[508] Its site is unknown; but Dupinet translates it the “city of Lor.”

[509] The older of the two capitals of Persia, Persepolis being the later one. It was said to have been founded by Cyrus the Great, on the spot where he gained his victory over Astyages. Its exact site is doubtful, but most modern geographers identify it with Murghab, to the north-east of Persepolis, where there are the remains of a great sepulchral monument of the ancient Persians, probably the tomb of Cyrus. Others place it at Farsa or at Dorab-Gherd, both to the south-east of Persepolis, the direction mentioned by Strabo, but not in other respects answering his description so well as Murghab.

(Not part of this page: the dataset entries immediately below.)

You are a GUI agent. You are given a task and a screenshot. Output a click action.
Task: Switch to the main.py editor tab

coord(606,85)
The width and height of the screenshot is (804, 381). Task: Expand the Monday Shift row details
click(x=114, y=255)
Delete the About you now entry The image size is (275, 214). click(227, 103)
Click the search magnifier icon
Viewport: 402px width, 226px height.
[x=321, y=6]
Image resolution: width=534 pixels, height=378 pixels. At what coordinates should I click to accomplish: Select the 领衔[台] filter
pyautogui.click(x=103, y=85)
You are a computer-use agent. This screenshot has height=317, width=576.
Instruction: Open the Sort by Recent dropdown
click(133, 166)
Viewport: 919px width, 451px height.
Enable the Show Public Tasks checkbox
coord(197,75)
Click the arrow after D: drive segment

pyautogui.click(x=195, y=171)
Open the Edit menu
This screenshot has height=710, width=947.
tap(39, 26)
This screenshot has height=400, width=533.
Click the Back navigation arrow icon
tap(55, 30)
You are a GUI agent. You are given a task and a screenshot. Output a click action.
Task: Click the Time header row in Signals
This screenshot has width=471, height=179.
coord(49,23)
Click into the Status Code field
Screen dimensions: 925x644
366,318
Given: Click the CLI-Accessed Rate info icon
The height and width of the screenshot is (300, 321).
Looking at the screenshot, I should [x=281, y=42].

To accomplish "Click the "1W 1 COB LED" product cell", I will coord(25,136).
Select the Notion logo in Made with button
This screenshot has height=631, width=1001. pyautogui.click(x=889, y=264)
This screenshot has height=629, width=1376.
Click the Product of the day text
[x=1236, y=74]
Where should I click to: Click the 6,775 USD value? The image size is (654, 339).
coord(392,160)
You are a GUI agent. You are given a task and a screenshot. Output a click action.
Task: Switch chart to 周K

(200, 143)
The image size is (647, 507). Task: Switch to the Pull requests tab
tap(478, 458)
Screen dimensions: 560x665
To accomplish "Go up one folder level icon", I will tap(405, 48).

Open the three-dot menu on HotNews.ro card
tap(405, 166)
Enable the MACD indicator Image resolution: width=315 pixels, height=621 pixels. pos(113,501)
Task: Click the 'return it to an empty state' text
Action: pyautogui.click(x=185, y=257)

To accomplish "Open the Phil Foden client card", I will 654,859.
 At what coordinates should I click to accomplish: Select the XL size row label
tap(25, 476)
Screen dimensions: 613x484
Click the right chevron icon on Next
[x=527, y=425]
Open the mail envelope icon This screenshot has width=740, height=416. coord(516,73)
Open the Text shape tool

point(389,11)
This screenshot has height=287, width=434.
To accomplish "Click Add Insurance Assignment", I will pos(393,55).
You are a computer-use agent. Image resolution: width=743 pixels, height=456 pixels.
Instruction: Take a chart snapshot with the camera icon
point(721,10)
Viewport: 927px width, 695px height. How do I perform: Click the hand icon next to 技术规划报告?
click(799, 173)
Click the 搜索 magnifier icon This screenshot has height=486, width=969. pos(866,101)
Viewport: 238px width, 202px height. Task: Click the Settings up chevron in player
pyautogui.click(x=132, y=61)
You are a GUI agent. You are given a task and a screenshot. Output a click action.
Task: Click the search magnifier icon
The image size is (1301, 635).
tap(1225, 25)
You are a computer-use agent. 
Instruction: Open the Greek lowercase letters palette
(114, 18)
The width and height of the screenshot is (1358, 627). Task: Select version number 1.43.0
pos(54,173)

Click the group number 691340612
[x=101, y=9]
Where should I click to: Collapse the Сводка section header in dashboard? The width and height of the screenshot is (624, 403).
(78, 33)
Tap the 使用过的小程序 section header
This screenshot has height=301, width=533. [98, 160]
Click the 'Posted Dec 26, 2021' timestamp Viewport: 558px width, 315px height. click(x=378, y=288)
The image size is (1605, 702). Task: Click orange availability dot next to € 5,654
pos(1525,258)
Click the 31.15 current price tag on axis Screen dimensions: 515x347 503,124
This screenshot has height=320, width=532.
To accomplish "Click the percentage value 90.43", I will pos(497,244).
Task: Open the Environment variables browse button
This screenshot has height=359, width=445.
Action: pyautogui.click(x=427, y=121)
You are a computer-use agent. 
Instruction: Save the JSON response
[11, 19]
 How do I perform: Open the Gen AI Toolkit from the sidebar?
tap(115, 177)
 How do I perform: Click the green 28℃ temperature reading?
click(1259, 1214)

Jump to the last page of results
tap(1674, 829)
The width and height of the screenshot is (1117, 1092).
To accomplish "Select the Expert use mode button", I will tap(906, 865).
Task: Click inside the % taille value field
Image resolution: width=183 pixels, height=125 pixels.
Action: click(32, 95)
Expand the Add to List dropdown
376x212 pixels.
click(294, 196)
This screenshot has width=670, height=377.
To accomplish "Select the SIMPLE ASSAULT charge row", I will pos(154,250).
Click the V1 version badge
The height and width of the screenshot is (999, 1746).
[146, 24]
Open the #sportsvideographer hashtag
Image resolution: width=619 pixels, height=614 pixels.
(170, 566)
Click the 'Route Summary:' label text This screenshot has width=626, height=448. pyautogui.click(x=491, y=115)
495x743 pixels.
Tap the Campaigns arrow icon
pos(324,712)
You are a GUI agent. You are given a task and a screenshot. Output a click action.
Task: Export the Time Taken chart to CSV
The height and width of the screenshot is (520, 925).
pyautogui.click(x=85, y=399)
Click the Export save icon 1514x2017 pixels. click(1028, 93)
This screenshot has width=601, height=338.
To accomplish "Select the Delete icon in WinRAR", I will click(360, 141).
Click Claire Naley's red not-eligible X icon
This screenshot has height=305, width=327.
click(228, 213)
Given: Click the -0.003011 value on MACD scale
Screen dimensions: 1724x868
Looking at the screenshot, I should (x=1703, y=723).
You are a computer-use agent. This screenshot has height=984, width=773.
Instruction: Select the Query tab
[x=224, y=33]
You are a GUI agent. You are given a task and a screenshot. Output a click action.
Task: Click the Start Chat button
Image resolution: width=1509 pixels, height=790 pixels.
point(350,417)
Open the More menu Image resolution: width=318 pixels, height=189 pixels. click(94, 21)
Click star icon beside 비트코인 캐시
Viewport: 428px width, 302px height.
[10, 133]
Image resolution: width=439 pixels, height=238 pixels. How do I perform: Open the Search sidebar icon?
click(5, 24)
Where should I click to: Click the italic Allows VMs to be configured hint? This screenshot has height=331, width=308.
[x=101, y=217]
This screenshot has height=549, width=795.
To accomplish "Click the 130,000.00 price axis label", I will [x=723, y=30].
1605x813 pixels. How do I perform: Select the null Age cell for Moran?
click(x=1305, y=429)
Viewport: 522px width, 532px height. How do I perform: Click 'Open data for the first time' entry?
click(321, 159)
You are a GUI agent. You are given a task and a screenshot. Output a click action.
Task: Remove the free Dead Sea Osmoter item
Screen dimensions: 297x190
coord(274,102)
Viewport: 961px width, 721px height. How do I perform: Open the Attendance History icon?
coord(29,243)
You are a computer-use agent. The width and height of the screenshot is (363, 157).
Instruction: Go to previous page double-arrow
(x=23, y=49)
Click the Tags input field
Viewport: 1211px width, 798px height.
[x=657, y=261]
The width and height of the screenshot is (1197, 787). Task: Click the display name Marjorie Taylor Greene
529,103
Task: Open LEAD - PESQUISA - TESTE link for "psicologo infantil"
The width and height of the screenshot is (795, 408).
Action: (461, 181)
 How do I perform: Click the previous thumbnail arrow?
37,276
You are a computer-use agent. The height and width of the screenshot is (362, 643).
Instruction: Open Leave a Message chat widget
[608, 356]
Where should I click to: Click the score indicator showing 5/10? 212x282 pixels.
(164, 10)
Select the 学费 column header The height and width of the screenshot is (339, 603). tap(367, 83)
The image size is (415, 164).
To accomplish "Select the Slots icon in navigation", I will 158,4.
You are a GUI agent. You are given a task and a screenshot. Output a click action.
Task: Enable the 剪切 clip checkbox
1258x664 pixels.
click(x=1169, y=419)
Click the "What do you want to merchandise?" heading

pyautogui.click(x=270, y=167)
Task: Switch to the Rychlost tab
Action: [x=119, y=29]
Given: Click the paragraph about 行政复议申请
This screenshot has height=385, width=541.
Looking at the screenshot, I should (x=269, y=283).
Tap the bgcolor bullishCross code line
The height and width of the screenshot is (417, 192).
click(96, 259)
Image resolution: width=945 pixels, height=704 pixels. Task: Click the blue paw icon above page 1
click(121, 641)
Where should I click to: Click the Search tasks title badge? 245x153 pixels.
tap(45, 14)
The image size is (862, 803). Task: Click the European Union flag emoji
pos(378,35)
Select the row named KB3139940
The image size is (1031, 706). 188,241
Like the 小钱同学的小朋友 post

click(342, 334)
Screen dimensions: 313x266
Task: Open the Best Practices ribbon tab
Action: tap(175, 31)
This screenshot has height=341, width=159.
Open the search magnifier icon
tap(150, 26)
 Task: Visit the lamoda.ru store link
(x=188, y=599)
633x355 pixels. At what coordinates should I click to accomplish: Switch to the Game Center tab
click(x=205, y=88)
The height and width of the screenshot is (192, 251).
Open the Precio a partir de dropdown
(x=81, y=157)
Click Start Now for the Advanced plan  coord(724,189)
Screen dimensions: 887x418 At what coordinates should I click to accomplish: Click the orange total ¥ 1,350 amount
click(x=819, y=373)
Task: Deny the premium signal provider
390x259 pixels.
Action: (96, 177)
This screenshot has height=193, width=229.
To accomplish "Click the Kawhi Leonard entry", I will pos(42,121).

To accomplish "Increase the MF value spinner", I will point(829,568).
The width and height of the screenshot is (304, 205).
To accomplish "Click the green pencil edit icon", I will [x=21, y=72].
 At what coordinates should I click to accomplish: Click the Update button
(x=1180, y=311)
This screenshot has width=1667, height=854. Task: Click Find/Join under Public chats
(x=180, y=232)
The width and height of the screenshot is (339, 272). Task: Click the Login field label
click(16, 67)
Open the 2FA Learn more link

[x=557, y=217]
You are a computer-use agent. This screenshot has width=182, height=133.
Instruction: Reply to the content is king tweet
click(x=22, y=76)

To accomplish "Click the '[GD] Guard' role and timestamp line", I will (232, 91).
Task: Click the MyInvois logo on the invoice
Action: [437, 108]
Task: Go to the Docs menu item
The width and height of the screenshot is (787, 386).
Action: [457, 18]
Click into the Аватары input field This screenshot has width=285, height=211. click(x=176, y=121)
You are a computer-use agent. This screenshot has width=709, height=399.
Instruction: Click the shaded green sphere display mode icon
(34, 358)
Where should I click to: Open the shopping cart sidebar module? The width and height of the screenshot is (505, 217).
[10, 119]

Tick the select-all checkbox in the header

[510] It is most probable that he does not allude here to the Ecbatana, mentioned in c. 17 of this Book.

[511] There were several mountainous districts called Parætacene in the Persian empire, that being the Greek form of a Persian word signifying “mountainous.”

[512] In B. v. c. 21. He returns to the description of Susiana, Elymaïs, and Characene in c. 31 of the present Book.

[513] The great seat of empire of the Babylonio-Chaldæan kingdom. It either occupied the site, it is supposed, or stood in the immediate vicinity of the tower of Babel. In the reign of Labynedus, Nabonnetus, or Belshazzar, it was taken by Cyrus. In the reign of Augustus, a small part only of Babylon was still inhabited, the remainder of the space within the walls being under cultivation. The ruins of Babylon are found to commence a little south of the village of Mohawill, eight miles north of Hillah.

[514] Nineveh. See c. [16] of the present Book.

[515] On the left bank of the Euphrates, opposite to the ford of Zeugma; a fortress of considerable importance.

[516] Its site is unknown. Dupinet confounds it with the place of this name mentioned in the last Chapter, calling them by the name of Lor.

[517] Pliny is wrong in placing Artemita in Mesopotamia. It was a city of Babylonia, in the district of Apolloniatis. The modern Sherbán is supposed to occupy its site.